(Stored items)
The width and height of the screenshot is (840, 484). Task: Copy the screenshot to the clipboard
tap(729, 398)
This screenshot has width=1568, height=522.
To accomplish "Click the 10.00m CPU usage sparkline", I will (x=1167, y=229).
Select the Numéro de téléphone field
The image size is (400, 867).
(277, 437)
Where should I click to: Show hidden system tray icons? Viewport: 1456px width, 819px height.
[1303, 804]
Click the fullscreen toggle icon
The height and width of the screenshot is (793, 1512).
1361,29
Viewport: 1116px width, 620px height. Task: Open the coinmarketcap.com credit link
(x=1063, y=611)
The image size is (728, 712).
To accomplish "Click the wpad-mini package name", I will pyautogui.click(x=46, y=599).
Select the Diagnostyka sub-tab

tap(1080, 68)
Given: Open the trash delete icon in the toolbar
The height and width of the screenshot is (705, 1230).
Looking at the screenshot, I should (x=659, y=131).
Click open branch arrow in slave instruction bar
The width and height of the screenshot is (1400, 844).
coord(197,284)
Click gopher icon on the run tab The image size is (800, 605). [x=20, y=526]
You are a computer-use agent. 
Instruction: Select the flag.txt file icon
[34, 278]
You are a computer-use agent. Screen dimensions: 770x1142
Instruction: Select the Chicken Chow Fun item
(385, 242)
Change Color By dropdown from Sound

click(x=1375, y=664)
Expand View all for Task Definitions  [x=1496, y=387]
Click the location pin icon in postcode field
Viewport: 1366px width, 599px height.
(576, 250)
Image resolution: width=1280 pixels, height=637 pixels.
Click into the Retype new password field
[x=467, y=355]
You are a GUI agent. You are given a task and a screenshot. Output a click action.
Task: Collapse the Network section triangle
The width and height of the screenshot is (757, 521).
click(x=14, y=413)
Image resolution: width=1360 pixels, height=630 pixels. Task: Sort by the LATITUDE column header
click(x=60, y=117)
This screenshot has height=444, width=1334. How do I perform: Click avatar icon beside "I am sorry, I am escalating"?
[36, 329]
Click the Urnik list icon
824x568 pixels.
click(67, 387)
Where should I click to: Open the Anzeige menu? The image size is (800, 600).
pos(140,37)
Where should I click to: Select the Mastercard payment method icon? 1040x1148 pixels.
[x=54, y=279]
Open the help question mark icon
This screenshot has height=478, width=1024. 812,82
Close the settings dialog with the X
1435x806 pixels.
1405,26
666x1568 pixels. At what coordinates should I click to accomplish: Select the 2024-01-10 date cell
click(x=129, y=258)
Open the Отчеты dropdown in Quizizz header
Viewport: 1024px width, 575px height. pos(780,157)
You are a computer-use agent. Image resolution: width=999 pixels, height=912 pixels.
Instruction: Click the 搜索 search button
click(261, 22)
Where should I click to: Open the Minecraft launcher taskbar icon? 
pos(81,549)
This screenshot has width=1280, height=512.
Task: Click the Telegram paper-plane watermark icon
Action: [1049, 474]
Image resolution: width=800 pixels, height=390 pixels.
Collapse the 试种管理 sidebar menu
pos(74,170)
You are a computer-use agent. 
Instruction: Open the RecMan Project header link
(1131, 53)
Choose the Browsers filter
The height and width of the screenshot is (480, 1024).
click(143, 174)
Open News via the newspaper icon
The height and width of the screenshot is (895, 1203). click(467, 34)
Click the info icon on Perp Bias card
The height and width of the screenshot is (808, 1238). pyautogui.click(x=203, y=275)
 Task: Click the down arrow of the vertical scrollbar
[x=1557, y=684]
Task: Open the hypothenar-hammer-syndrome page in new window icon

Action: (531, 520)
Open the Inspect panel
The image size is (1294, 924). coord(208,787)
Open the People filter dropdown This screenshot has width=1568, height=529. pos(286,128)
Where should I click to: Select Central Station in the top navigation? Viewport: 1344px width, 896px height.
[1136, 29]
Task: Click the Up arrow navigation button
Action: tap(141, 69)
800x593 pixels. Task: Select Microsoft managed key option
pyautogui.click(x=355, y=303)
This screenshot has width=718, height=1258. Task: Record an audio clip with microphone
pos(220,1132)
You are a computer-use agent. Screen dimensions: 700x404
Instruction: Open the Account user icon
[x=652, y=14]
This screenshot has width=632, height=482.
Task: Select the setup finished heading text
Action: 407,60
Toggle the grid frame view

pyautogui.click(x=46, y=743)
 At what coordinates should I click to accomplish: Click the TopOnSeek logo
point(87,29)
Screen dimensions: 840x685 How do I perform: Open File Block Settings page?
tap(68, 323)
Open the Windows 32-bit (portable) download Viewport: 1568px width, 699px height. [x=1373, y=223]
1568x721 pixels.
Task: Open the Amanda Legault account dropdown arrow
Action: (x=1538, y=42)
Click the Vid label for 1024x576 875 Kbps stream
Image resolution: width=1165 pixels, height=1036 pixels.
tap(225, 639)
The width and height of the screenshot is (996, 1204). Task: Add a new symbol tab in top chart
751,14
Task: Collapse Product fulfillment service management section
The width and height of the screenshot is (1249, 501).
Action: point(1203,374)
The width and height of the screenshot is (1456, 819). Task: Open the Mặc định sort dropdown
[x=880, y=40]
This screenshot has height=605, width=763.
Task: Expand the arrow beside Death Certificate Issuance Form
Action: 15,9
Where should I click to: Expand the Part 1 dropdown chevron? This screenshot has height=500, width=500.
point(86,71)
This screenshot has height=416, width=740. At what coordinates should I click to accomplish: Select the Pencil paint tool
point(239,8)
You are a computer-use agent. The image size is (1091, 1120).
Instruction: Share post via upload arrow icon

Aim of the exercise. Repeat every one of the stored items above, line for line, without changing anything.

Exercise solution.
The width and height of the screenshot is (840, 484). Task: Copy the screenshot to the clipboard
tap(729, 398)
This screenshot has width=1568, height=522.
To accomplish "Click the 10.00m CPU usage sparkline", I will (x=1167, y=229).
Select the Numéro de téléphone field
The image size is (400, 867).
(277, 437)
Where should I click to: Show hidden system tray icons? Viewport: 1456px width, 819px height.
[1303, 804]
Click the fullscreen toggle icon
The height and width of the screenshot is (793, 1512).
1361,29
Viewport: 1116px width, 620px height. Task: Open the coinmarketcap.com credit link
(x=1063, y=611)
The image size is (728, 712).
To accomplish "Click the wpad-mini package name", I will pyautogui.click(x=46, y=599).
Select the Diagnostyka sub-tab

tap(1080, 68)
Given: Open the trash delete icon in the toolbar
The height and width of the screenshot is (705, 1230).
Looking at the screenshot, I should (x=659, y=131).
Click open branch arrow in slave instruction bar
The width and height of the screenshot is (1400, 844).
coord(197,284)
Click gopher icon on the run tab The image size is (800, 605). [x=20, y=526]
You are a computer-use agent. 
Instruction: Select the flag.txt file icon
[34, 278]
You are a computer-use agent. Screen dimensions: 770x1142
Instruction: Select the Chicken Chow Fun item
(385, 242)
Change Color By dropdown from Sound

click(x=1375, y=664)
Expand View all for Task Definitions  [x=1496, y=387]
Click the location pin icon in postcode field
Viewport: 1366px width, 599px height.
(576, 250)
Image resolution: width=1280 pixels, height=637 pixels.
Click into the Retype new password field
[x=467, y=355]
You are a GUI agent. You are given a task and a screenshot. Output a click action.
Task: Collapse the Network section triangle
The width and height of the screenshot is (757, 521).
click(x=14, y=413)
Image resolution: width=1360 pixels, height=630 pixels. Task: Sort by the LATITUDE column header
click(x=60, y=117)
This screenshot has height=444, width=1334. How do I perform: Click avatar icon beside "I am sorry, I am escalating"?
[36, 329]
Click the Urnik list icon
824x568 pixels.
click(67, 387)
Where should I click to: Open the Anzeige menu? The image size is (800, 600).
pos(140,37)
Where should I click to: Select the Mastercard payment method icon? 1040x1148 pixels.
[x=54, y=279]
Open the help question mark icon
This screenshot has height=478, width=1024. 812,82
Close the settings dialog with the X
1435x806 pixels.
1405,26
666x1568 pixels. At what coordinates should I click to accomplish: Select the 2024-01-10 date cell
click(x=129, y=258)
Open the Отчеты dropdown in Quizizz header
Viewport: 1024px width, 575px height. pos(780,157)
You are a computer-use agent. Image resolution: width=999 pixels, height=912 pixels.
Instruction: Click the 搜索 search button
click(261, 22)
Where should I click to: Open the Minecraft launcher taskbar icon? 
pos(81,549)
This screenshot has width=1280, height=512.
Task: Click the Telegram paper-plane watermark icon
Action: [1049, 474]
Image resolution: width=800 pixels, height=390 pixels.
Collapse the 试种管理 sidebar menu
pos(74,170)
You are a computer-use agent. 
Instruction: Open the RecMan Project header link
(1131, 53)
Choose the Browsers filter
The height and width of the screenshot is (480, 1024).
click(143, 174)
Open News via the newspaper icon
The height and width of the screenshot is (895, 1203). click(467, 34)
Click the info icon on Perp Bias card
The height and width of the screenshot is (808, 1238). pyautogui.click(x=203, y=275)
 Task: Click the down arrow of the vertical scrollbar
[x=1557, y=684]
Task: Open the hypothenar-hammer-syndrome page in new window icon

Action: (531, 520)
Open the Inspect panel
The image size is (1294, 924). coord(208,787)
Open the People filter dropdown This screenshot has width=1568, height=529. pos(286,128)
Where should I click to: Select Central Station in the top navigation? Viewport: 1344px width, 896px height.
[1136, 29]
Task: Click the Up arrow navigation button
Action: tap(141, 69)
800x593 pixels. Task: Select Microsoft managed key option
pyautogui.click(x=355, y=303)
This screenshot has width=718, height=1258. Task: Record an audio clip with microphone
pos(220,1132)
You are a computer-use agent. Screen dimensions: 700x404
Instruction: Open the Account user icon
[x=652, y=14]
This screenshot has width=632, height=482.
Task: Select the setup finished heading text
Action: 407,60
Toggle the grid frame view

pyautogui.click(x=46, y=743)
 At what coordinates should I click to accomplish: Click the TopOnSeek logo
point(87,29)
Screen dimensions: 840x685 How do I perform: Open File Block Settings page?
tap(68, 323)
Open the Windows 32-bit (portable) download Viewport: 1568px width, 699px height. [x=1373, y=223]
1568x721 pixels.
Task: Open the Amanda Legault account dropdown arrow
Action: (x=1538, y=42)
Click the Vid label for 1024x576 875 Kbps stream
Image resolution: width=1165 pixels, height=1036 pixels.
tap(225, 639)
The width and height of the screenshot is (996, 1204). Task: Add a new symbol tab in top chart
751,14
Task: Collapse Product fulfillment service management section
The width and height of the screenshot is (1249, 501).
Action: point(1203,374)
The width and height of the screenshot is (1456, 819). Task: Open the Mặc định sort dropdown
[x=880, y=40]
This screenshot has height=605, width=763.
Task: Expand the arrow beside Death Certificate Issuance Form
Action: 15,9
Where should I click to: Expand the Part 1 dropdown chevron? This screenshot has height=500, width=500.
point(86,71)
This screenshot has height=416, width=740. At what coordinates should I click to accomplish: Select the Pencil paint tool
point(239,8)
You are a computer-use agent. The image size is (1091, 1120).
Instruction: Share post via upload arrow icon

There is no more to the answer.